O relatório Focus do dia 6 de março, divulgado pelo Banco Central com a média das estimativas de analistas e especialistas, prevê que a moeda americana volte aos patamares de R$ 4,20. Diante do atual cenário, pode até ser uma boa notícia para aqueles que querem viajar e, por agora, só veem os preços subindo nas casas de câmbio. Mas é importante saber que a valorização do dólar afeta a vida do brasileiro de muitas outras formas.
A seguir, conheça alguns efeitos da valorização da moeda americana no seu dia a dia.
Viagens
Uma consequência direta e instantânea. Quando se escolhe viajar e o câmbio do real está desvalorizado, é preciso desembolsar mais dinheiro para realizar o passeio. Joelson Sampaio, coordenador do curso de economia da FGV/EESP (Escola de Economia de São Paulo da Fundação Getúlio Vargas), afirma que o processo prejudica ainda mais quem escolhe estudar fora.
“Muitas vezes alguém decide fazer um curso ou intercâmbio e precisa ficar longos períodos de tempo vivendo em dólar.
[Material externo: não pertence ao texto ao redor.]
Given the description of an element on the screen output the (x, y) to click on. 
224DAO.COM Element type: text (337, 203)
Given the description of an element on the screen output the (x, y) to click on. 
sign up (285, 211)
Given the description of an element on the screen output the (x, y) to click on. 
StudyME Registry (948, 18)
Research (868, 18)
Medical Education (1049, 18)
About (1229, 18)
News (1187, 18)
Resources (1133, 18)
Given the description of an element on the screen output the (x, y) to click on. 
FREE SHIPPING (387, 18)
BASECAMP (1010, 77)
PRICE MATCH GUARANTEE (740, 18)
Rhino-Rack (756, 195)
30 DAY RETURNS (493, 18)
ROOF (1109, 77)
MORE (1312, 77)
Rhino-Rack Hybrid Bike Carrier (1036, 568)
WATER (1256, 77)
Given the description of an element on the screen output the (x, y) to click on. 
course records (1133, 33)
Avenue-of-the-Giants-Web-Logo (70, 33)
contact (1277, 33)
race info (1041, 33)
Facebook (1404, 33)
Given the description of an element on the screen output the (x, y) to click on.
Isso pode se tornar um impeditivo”, explica. Por outro lado, o real mais barato pode atrair uma maior presença de turistas estrangeiros, porque aumenta a capacidade de compra de quem vem de fora.
Matérias-primas
Um dos exemplos mais icônicos quando o assunto é alta do dólar, o aumento do preço do pão francês, é afetado diretamente pelo aumento do preço das matérias-primas. Isso se dá por conta de um efeito cascata. O trigo, importado, fica mais caro quando o real está em baixa.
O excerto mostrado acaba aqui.